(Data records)
———

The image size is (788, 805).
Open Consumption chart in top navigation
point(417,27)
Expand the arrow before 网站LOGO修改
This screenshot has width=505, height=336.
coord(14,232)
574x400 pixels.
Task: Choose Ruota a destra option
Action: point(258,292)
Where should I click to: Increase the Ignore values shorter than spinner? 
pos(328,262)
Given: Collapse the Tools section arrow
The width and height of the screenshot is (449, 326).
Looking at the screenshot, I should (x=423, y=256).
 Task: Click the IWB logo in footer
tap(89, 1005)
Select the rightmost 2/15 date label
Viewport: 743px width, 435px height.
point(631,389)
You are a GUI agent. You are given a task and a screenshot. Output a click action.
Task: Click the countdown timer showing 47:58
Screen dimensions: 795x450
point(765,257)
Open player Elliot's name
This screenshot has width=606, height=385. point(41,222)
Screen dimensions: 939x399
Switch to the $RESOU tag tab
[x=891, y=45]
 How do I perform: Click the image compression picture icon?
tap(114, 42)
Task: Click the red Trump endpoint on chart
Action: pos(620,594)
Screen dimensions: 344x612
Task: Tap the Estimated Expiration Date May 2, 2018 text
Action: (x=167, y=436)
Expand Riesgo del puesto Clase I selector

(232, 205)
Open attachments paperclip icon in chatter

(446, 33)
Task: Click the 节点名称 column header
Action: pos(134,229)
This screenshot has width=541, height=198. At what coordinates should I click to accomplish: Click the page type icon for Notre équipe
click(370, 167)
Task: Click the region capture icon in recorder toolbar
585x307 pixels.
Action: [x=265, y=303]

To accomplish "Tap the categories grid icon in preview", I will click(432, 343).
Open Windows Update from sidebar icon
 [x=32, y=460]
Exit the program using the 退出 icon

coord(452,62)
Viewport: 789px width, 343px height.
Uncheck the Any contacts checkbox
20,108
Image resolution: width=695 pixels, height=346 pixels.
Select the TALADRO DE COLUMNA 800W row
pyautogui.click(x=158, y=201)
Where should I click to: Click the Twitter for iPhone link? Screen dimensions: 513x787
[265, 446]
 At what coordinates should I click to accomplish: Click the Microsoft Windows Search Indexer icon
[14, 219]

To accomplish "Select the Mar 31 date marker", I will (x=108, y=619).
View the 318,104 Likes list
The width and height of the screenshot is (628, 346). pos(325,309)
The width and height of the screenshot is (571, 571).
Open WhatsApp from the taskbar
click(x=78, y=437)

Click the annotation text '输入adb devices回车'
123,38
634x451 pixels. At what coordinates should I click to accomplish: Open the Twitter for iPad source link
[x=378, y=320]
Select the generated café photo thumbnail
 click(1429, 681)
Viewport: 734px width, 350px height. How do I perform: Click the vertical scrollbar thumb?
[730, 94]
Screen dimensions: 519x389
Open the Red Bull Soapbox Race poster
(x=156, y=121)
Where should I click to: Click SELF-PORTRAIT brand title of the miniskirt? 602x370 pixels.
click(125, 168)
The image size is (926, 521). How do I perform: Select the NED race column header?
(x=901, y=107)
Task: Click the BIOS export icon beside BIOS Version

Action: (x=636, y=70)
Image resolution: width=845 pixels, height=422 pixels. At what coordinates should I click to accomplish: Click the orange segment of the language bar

———

Search the data and copy each line containing "arrow".

### Solution below:
Expand the arrow before 网站LOGO修改
Given: Collapse the Tools section arrow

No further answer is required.